Plate Boundary Project By RIlee morrow

Divergent Boundary

On divergent boundaries, the plates are moving away from each other.

On the ocean floor, mid ocean ridges are created by convergent boundaries. On land, valleys are created by convergent boundaries.

Stress on plate: tension

Mid Atlantic Ridge in Atlantic Ocean

Rift in Southeastern Africa

Mauna Loa

Mauna Loa is one of the volcanoes that formed the island of Hawaii. This volcano is the largest in mass and volume. Mauna Loa has historically been considered the largest volcano on Earth. Mauna first erupted in 1843. The last eruption was in 1984 and did not injure anyone.

Transform Boundary

On transform boundaries, the plates move past each other in opposite directions.

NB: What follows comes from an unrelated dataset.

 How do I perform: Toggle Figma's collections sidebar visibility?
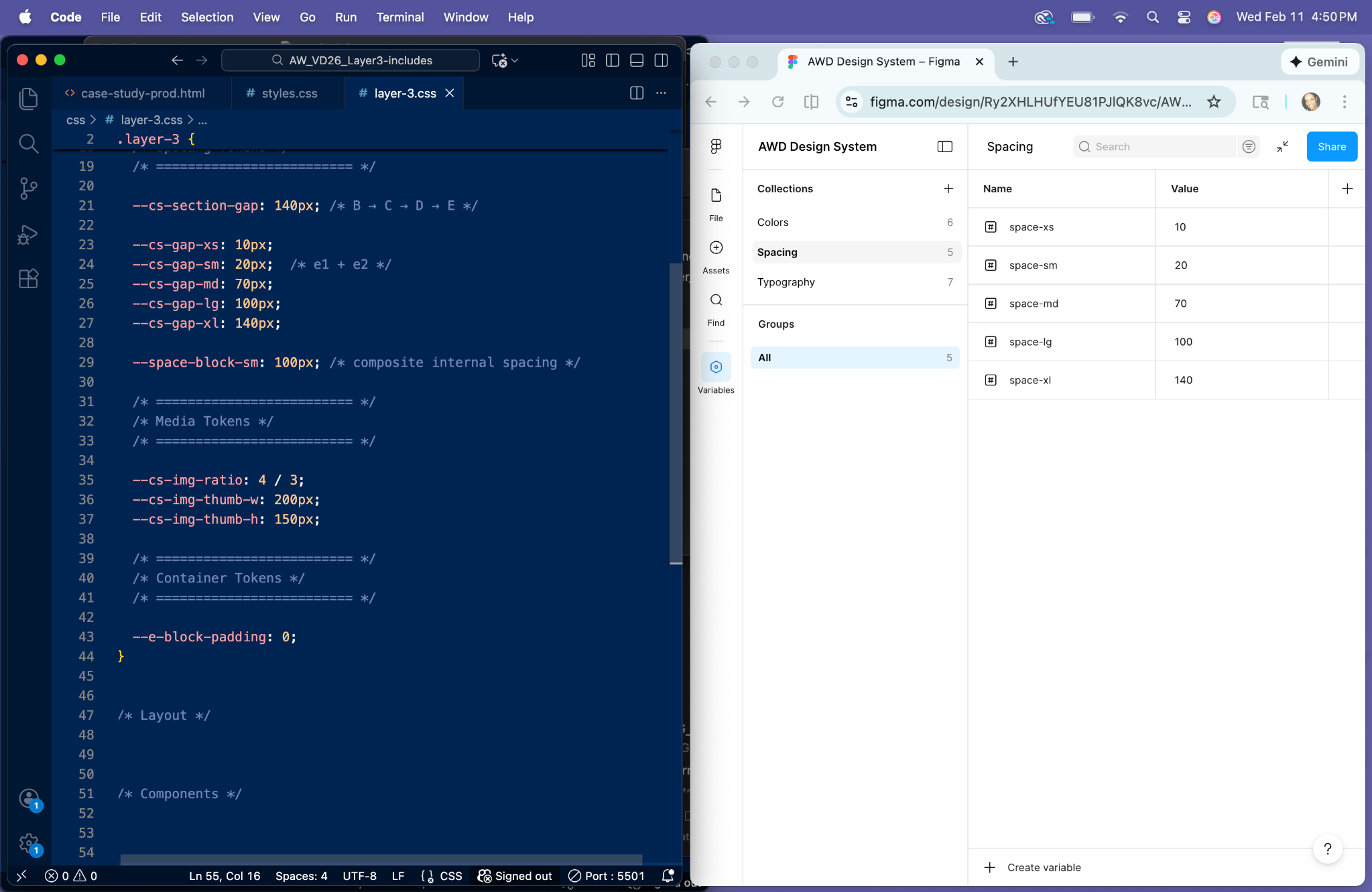945,146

Transform boundaries make volcanic arcs, faults, and earthquakes.

Stress on plate: shear

Alpine Fault in New Zealand

North Anatolian Fault in New Zealand

San Andreas Fault in California

The San Andreas Fault runs down the western side of California. The fault forms the boundary of the Pacific plate and the North American plate.

Convergent Boundary

On convergent boundaries, the plates push together.

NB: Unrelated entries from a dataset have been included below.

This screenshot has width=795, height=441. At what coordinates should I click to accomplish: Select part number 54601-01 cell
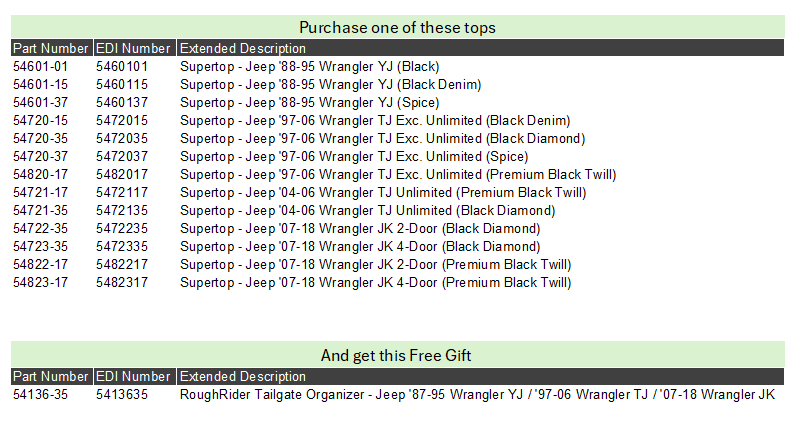40,66
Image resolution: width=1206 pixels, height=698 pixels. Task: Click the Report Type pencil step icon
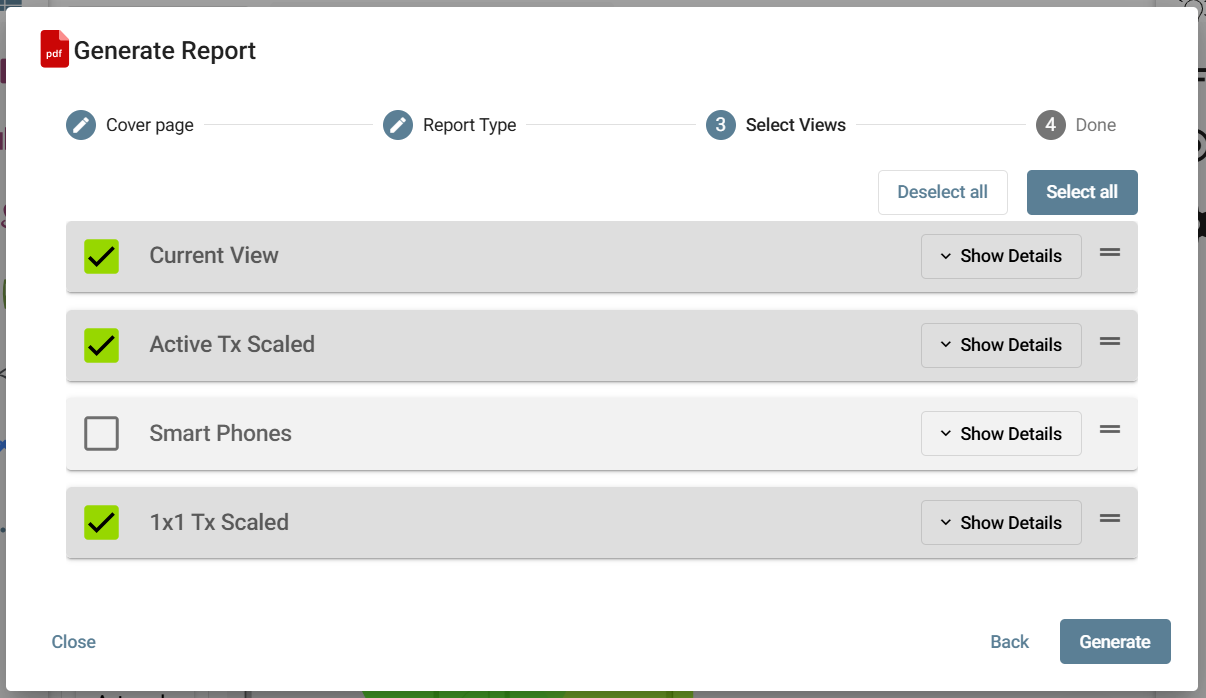point(398,125)
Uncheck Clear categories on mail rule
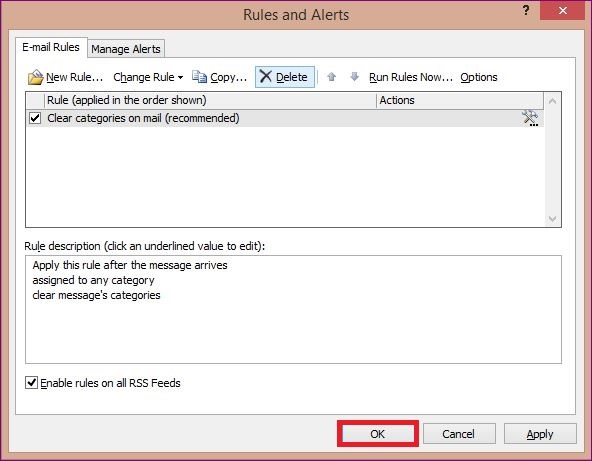Viewport: 592px width, 461px height. (35, 118)

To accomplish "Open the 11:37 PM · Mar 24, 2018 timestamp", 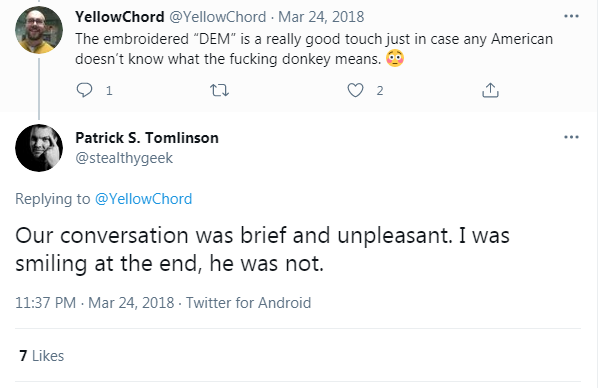I will click(x=94, y=303).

Convergent boundaries make mountain ranges, ocean trenches, and volcanoes.

Stress on plate: compression

Mount Everest in Touche, Nepal

Juan de Fuca Plate pushing into the North American plate on Washington-Oregon Coastline

Ring of Fire

The Ring of Fire is a line of plate boundaries where a lot of mountains and volcanoes have formed from convergent boundaries.